Тамара засмеялась, представив, как приносит Евгению в кабинет манную кашу в голубенькой эмалированной кастрюльке. Интересно, ложку тоже надо принести или этот серьезный вопрос он решит самостоятельно?

— Коль, — задумчиво начала она, резко оборвав смех. — Что ты обо мне так заботишься?

— А кто о тебе еще позаботится? Сама о себе и то не заботишься. Скоро из-за своей работы вообще ноги протянешь…

— Раньше ты обо мне так не заботился, — настаивала Тамара. — То есть заботился, конечно, только редко. Вот в самом начале — это да, это очень заметно было. Но это, наверное, потому, что тогда ты меня любил.

— Так я и сейчас тебя люблю, — сказал Николай и замер, и замолчал, и уставился на нее виновато и испуганно.

— Вот черт! — С нее мгновенно слетела сонливость. — Вот ведь черт бы тебя побрал… Почему ты мне этого никогда в жизни не говорил?!

— Я говорил, — возразил Николай. — Ты просто не слышала. А потом, что говорить-то? Неужели и так не видно? И ты меня любишь. А то давно бы уже погнала. Я же тебя немножко знаю, все-таки полжизни вместе. Просто тебе журавля в небе нужно было, а какой из меня журавль? А мне и синица в руках сгодилась бы. А досталась вообще жар-птица какая-то. Что же теперь поделаешь? Что достается — то и любим. Судьба.

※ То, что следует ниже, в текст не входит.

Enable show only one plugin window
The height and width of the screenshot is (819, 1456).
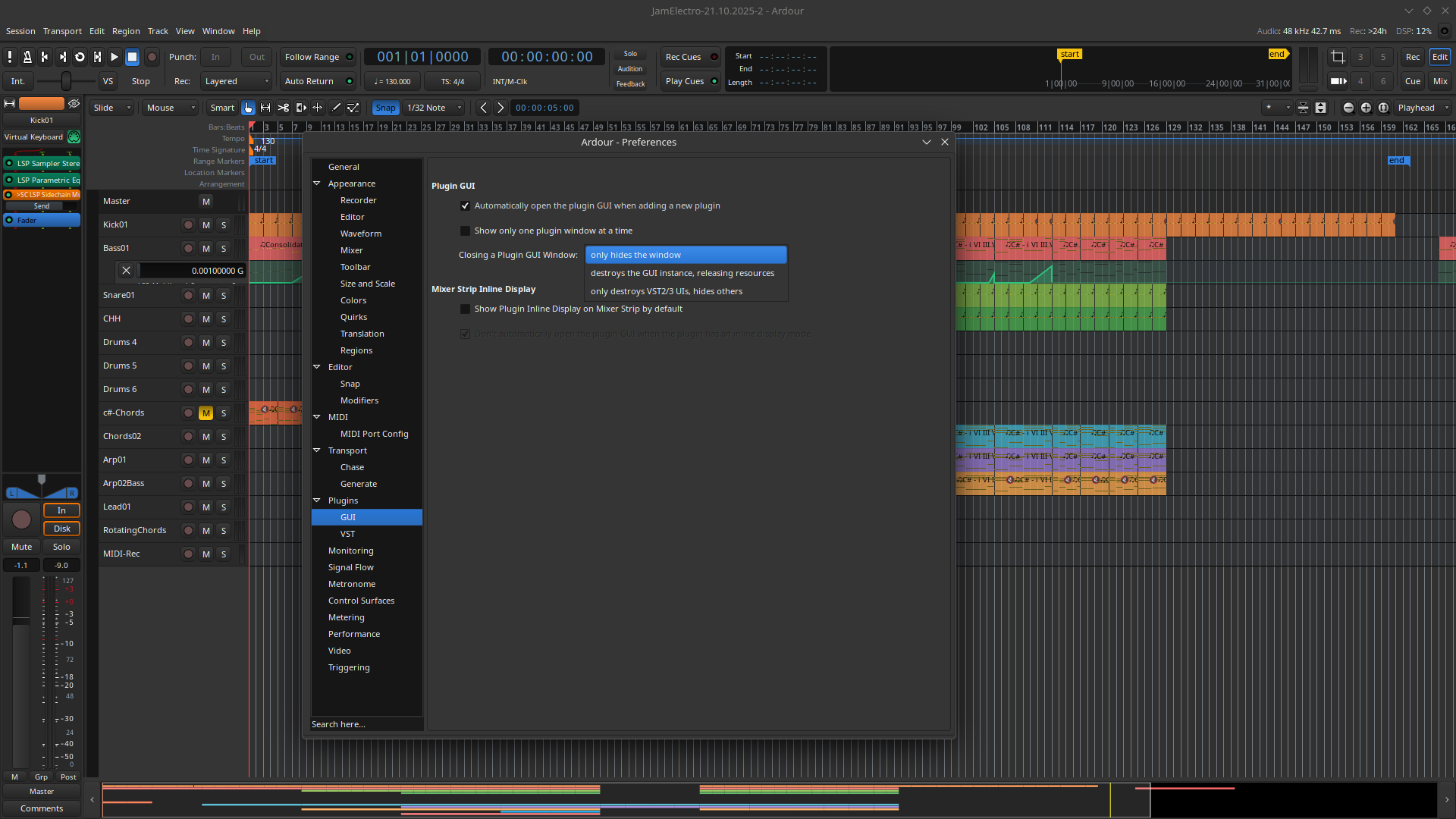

— Прости меня, — сказала Тамара с трудом. — Я не жар-птица. Я гусыня безмозглая. Прости меня, пожалуйста… Я пойду умоюсь, а то руки липкие и вообще. Ты пока чайку завари, попьем чайку, за жизнь поговорим…

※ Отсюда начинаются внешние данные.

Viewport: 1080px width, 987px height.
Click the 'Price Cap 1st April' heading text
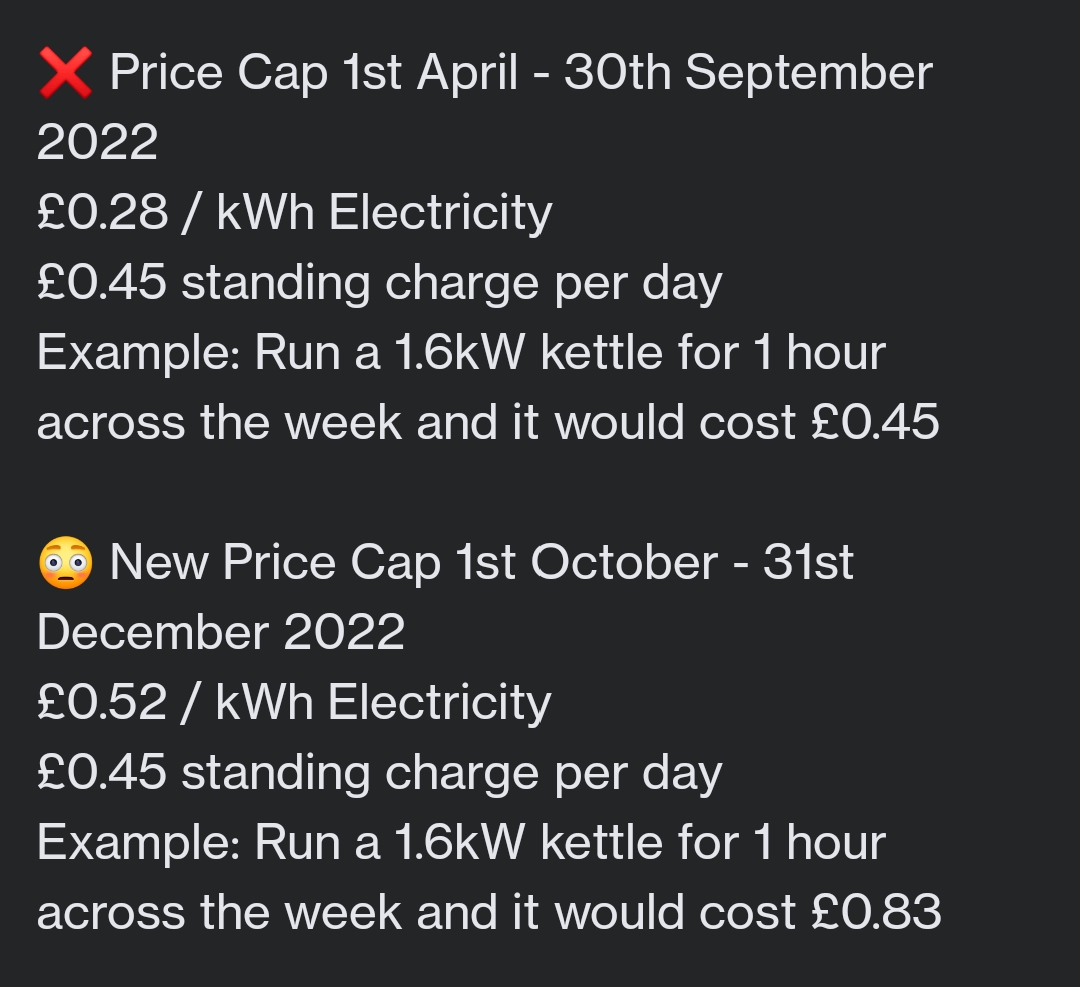[x=313, y=73]
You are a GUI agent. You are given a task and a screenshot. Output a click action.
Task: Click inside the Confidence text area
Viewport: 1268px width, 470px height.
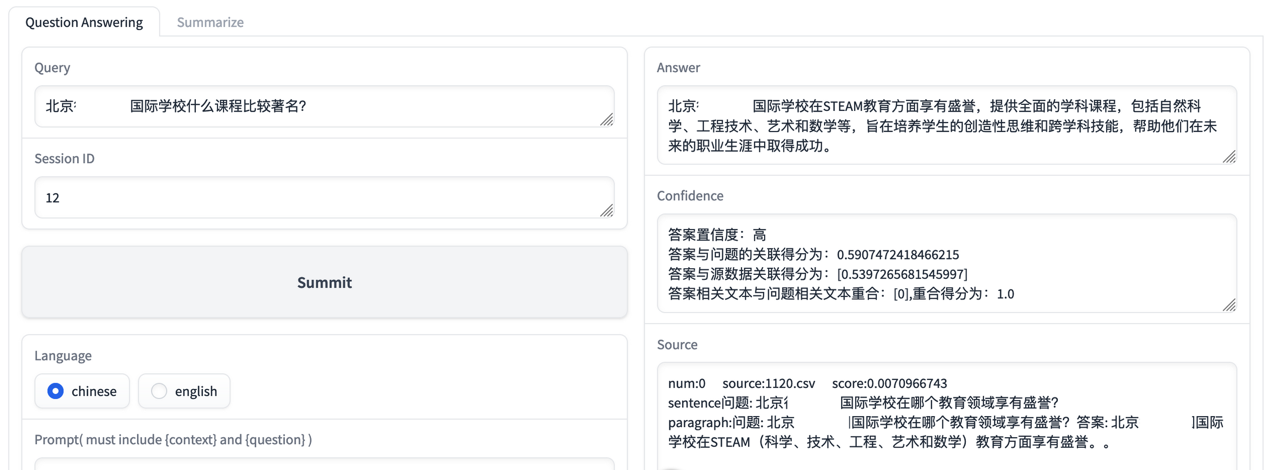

Она долго умывалась холодной водой, плескала ледяную воду пригоршнями в лицо и все никак не могла успокоиться. Никогда, никогда, никогда она больше не будет в новогоднюю ночь ловить снежинку и загадывать желание. У нее и так есть все, что она хочет. И всегда было. И журавль в небе — это от жадности. Что ж, жадный платит дважды. Дорого платит. А если уж она никак не может жить без того, чтобы все время не пялиться в небо, так пусть журавлем будет ее проект или, например, Оксанка. Или еще что-нибудь появится — тех, кому нужна помощь, много. А она теперь многим может помочь… Спасибо тебе, Юрий Семенович, и прости меня, я просто не понимала, что ты тоже всю жизнь журавля в небе высматривал.

Тамара вошла в кухню и с порога сказала:

— Ну что, придется нам опять пожениться, как ты думаешь?

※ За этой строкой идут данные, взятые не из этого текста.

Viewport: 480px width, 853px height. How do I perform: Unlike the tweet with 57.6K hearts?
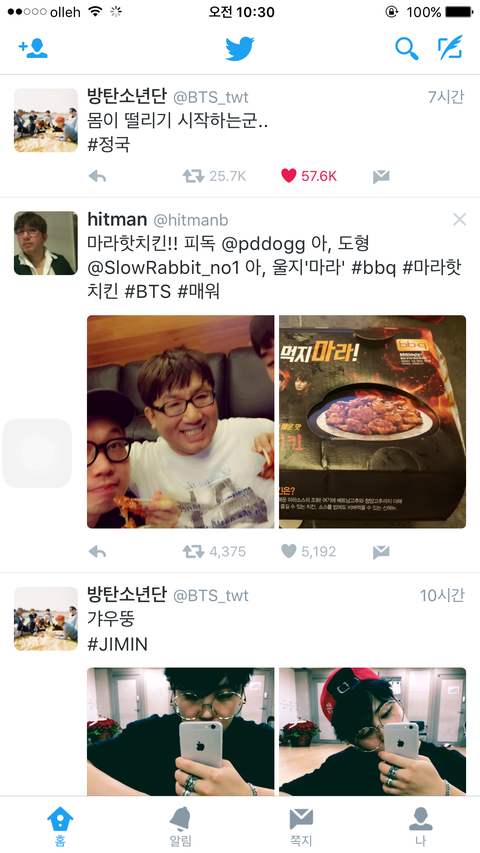pyautogui.click(x=288, y=176)

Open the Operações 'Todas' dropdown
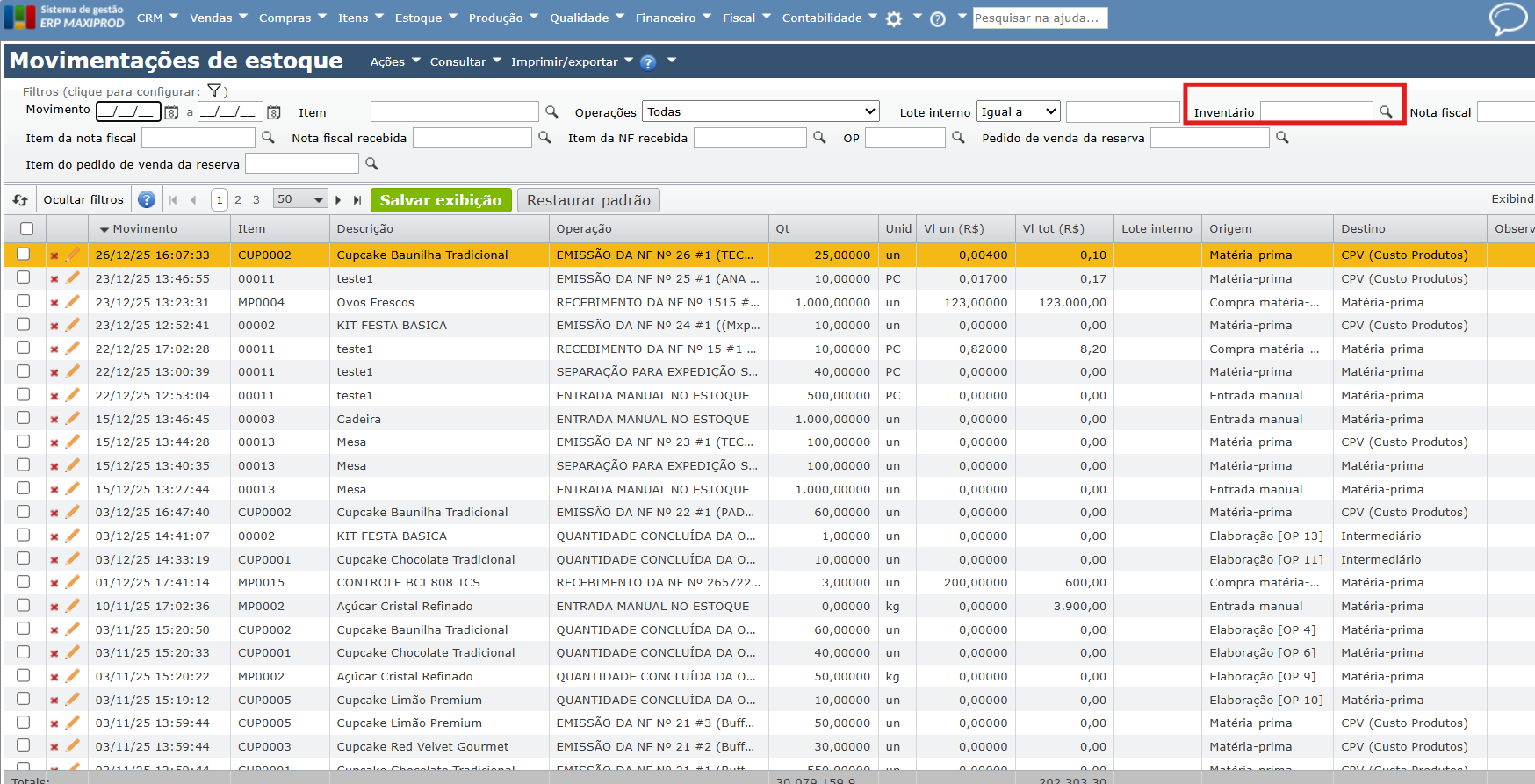click(x=760, y=111)
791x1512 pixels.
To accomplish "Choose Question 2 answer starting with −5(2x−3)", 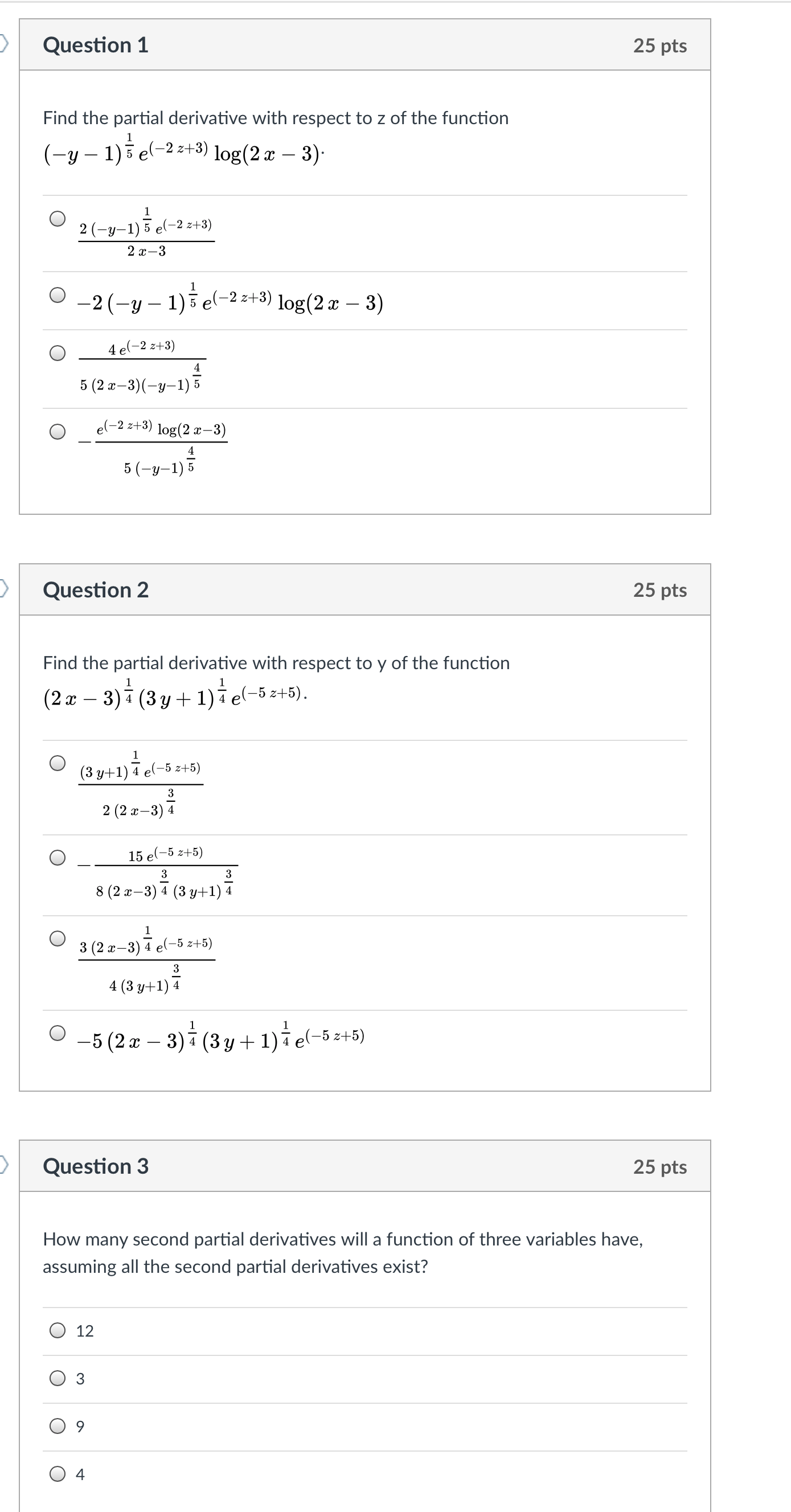I will (58, 1033).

Большой заварочный чайник с грохотом упал на пол, Николай шарахнулся от осколков и горячей коричневой лужи и вдруг торжествующе заорал:

— Это к счастью! Примета такая! Когда посуда бьется — это к счастью! Ты сама говорила! Я правильно помню?

* * *

Осенью она вышла замуж за своего мужа. Свадьба была скромной — только свои — и совсем тихой, если не считать дикого рева, который ни с того ни с сего устроила внучка невесты.

Невеста, безумно уставшая после работы, бегала из кухни в гостиную и обратно и думала, что эти семейные праздники все-таки очень утомительны.

До Нового года было меньше двух месяцев. Но теперь Тамара почему-то не ждала Новый год, теперь она ждала весну — очень хотелось посмотреть на журавлей в небе.